Он надеется, что его мысль достаточно ясна и проникновенно, что избранный им композитор сможет её понять и принять. Ещё от его композитора ещё требуется талант. Вот тогда-то, только тогда:

«И если мой музыкант будет обладать истинным талантом, если он, прежде чем начать сочинять, подумает о том, что ему предстоит сделать, и поймет, что не только его долг заключается в том, чтобы возможно более истинно передать мои мысли на языке музыки, но от этого будет зависеть его успех, ему придется найти для моих мыслей наиболее выразительную форму, а не сочинять какое-то другое произведение. Тот, кто по легкомыслию хочет блистать один, на поверку оказывается либо кусочком фосфора, либо блуждающим огоньком. Если же он все-таки попытается обособиться от меня, то это будет прозябание, а не жизнь. Так дурно понятое честолюбие погубит нас обоих, и с последним ударом смычка мы оба с театральным грохотом низвергнемся в преисподнюю…»

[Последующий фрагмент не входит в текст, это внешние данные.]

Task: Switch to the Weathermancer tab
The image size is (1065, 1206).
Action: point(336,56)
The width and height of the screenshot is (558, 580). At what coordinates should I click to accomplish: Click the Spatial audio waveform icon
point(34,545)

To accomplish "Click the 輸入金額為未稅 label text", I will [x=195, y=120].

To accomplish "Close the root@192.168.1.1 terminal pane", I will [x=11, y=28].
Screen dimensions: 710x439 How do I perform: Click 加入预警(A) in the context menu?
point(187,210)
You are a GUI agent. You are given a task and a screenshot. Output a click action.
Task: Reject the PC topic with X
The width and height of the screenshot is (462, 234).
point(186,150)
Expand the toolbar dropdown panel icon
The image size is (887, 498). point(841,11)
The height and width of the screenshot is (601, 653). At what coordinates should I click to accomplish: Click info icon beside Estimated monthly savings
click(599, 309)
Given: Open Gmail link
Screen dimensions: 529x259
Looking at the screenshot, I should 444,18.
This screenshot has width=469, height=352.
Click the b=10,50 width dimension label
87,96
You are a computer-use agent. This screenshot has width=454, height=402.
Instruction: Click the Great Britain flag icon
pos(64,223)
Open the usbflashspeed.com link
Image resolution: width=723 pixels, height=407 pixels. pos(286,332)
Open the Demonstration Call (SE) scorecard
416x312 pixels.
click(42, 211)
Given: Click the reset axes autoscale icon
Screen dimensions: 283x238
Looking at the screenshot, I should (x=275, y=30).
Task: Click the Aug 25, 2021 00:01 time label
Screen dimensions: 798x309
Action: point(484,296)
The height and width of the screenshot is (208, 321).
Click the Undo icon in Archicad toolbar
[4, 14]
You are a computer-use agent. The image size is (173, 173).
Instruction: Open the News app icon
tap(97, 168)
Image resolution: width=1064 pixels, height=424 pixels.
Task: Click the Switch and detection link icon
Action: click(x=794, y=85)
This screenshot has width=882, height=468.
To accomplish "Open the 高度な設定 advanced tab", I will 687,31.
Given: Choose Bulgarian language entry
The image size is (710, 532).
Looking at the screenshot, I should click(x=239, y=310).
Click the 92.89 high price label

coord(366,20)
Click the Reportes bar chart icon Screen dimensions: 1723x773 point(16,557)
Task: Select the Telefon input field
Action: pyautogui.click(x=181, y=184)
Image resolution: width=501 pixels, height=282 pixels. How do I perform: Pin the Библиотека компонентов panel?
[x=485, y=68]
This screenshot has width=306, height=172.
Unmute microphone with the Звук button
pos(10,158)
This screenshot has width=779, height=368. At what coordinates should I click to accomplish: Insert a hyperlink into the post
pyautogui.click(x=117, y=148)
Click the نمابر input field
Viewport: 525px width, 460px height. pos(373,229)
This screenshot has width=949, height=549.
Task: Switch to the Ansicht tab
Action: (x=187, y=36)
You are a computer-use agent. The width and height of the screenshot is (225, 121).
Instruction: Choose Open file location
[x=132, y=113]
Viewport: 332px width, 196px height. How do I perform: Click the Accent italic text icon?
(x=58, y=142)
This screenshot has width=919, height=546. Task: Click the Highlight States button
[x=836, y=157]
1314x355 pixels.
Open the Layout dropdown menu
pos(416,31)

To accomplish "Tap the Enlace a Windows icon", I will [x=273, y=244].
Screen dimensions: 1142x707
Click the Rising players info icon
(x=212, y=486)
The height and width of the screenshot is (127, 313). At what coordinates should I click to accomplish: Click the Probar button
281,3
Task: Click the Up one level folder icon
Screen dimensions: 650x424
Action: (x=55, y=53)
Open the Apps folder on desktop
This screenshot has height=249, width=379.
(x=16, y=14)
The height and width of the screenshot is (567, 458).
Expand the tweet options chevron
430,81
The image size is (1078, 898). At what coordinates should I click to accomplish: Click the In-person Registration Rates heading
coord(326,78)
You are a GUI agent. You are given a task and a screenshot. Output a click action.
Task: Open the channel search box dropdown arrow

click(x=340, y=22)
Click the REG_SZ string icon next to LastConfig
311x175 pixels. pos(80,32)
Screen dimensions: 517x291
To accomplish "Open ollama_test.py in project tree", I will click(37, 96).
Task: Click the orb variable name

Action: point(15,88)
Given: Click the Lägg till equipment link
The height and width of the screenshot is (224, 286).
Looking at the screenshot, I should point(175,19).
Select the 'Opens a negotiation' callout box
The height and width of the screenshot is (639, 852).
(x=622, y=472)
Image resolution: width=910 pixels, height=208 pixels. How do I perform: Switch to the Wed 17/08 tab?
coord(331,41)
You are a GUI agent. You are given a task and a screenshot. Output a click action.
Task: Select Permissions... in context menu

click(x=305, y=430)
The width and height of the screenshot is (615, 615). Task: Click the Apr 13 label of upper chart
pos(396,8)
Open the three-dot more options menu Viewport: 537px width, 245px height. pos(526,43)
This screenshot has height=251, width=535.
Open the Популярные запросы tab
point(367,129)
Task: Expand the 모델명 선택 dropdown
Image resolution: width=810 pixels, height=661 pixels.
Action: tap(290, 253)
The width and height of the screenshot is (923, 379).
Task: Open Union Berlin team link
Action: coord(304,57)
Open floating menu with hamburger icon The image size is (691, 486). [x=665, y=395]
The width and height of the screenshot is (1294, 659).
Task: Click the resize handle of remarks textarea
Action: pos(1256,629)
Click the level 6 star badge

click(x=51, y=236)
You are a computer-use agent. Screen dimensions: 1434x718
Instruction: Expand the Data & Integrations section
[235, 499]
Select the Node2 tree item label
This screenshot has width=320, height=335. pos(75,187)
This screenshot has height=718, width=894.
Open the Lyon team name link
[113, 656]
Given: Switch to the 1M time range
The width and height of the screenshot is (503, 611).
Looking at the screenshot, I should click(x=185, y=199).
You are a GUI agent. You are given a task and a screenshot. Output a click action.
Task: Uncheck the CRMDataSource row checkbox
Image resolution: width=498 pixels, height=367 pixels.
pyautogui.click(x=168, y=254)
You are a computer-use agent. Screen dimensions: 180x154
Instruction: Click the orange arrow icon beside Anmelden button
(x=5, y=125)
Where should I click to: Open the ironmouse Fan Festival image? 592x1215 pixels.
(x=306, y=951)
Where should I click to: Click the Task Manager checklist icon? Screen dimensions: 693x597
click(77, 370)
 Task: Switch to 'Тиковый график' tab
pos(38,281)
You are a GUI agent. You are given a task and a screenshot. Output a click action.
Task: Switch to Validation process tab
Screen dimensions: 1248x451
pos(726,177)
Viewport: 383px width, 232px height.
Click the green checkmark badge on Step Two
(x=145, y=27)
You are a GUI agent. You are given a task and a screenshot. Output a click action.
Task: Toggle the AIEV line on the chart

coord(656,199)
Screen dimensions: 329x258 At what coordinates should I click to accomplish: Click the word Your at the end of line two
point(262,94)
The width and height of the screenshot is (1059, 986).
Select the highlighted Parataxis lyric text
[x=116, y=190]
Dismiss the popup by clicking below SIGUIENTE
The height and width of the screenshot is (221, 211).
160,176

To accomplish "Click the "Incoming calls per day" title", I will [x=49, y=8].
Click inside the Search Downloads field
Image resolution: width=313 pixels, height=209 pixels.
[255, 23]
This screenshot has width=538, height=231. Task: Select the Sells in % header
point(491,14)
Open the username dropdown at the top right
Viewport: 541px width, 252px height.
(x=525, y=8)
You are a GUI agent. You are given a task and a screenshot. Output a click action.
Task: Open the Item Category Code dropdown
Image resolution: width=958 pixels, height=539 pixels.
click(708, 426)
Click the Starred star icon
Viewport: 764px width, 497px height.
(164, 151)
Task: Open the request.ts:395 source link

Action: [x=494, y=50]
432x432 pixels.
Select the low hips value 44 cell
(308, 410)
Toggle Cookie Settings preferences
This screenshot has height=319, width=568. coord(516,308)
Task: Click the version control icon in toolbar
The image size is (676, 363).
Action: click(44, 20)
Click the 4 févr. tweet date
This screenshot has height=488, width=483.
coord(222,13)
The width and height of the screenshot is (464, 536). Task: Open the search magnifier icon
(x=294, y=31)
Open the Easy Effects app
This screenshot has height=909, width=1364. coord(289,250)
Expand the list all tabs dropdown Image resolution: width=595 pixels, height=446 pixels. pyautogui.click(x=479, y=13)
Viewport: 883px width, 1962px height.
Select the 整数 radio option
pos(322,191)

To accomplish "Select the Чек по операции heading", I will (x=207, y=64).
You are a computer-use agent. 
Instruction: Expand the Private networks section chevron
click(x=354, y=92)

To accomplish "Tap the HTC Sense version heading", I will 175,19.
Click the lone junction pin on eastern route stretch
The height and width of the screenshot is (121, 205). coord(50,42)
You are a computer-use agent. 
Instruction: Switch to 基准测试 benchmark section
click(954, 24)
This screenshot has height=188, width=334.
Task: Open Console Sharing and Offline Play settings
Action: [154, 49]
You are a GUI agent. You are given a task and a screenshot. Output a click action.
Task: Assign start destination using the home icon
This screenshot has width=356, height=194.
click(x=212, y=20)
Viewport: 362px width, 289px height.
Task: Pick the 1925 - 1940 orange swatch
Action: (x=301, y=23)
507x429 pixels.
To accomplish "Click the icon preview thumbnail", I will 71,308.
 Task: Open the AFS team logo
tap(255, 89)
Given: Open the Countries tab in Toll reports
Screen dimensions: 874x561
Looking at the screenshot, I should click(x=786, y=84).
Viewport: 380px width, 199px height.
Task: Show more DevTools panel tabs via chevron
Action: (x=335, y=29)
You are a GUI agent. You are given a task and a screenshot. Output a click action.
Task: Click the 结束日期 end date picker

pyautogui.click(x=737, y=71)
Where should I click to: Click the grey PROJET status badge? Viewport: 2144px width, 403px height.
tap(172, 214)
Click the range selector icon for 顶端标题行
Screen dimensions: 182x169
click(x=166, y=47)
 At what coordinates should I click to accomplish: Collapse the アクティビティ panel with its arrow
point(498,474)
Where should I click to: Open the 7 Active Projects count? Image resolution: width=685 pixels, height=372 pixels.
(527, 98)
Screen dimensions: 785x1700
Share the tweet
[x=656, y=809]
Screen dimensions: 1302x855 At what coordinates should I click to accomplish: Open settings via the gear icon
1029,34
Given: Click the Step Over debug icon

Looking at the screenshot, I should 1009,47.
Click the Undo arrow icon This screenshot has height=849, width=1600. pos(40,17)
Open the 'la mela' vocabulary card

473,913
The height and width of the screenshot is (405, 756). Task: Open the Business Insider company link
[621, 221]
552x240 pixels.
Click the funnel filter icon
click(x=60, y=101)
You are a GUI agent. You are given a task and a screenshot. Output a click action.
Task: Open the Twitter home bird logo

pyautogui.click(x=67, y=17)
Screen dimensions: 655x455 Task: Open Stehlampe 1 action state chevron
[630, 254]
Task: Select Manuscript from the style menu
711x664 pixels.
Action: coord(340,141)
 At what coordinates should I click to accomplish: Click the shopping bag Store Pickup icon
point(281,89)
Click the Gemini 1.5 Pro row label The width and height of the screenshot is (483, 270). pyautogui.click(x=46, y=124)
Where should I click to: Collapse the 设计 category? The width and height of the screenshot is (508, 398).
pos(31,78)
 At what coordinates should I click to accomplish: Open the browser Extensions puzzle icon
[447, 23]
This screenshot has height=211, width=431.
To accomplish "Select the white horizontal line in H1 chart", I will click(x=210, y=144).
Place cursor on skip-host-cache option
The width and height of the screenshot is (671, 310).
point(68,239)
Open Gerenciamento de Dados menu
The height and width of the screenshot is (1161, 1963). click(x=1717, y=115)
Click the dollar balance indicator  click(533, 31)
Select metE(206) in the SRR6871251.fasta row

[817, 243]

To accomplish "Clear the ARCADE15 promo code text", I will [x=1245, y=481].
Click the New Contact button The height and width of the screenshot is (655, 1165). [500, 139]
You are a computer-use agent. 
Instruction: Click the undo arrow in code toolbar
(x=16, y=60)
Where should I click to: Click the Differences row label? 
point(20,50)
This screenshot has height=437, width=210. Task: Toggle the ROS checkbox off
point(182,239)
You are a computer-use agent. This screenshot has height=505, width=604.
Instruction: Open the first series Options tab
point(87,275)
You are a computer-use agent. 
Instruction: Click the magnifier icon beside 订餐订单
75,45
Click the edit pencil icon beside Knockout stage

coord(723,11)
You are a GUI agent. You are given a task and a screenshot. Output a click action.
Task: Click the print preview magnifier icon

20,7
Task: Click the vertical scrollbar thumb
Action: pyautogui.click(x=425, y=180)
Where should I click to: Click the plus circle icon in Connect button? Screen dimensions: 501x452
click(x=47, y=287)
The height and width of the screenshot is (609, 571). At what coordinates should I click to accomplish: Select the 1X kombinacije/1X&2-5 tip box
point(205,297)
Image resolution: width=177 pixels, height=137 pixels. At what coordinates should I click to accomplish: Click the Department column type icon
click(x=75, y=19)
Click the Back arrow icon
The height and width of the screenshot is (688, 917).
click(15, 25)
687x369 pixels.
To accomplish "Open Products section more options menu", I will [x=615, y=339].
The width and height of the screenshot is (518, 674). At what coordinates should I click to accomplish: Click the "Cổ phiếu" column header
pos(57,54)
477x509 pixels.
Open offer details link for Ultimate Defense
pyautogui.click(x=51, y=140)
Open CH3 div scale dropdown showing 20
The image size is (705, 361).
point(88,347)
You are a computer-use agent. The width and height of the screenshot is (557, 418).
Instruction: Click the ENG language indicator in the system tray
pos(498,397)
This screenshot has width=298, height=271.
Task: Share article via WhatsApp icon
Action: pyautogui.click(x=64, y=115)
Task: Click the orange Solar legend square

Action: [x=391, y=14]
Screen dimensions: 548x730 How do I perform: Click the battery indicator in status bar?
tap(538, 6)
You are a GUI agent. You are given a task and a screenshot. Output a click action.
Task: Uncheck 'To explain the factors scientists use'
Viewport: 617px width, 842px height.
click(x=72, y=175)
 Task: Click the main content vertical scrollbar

Уже в первых набросках на сцене должен явиться Султан, то есть первое лицо в государстве, властитель, по-французски король, и уже там Пьер Огюстен выставляет властителя капризным, своенравным и бессмысленным деспотом. Во всяком случае, в одном из сохранившихся отрывков Султан обращается к Евнуху:

– Если завтра я не буду счастлив, то велю отрубить тебе голову.

Надо прямо сказать, обещание дается серьезное, а так старый король Людовик ХV только что умер, а юный король Людовик ХV1 ещё не успевает запятнать себя никакими жестокостями, здесь выражается давний и продуманный взгляд Пьера Огюстена на королевскую власть вообще, независимо от характера и личности современных монархов.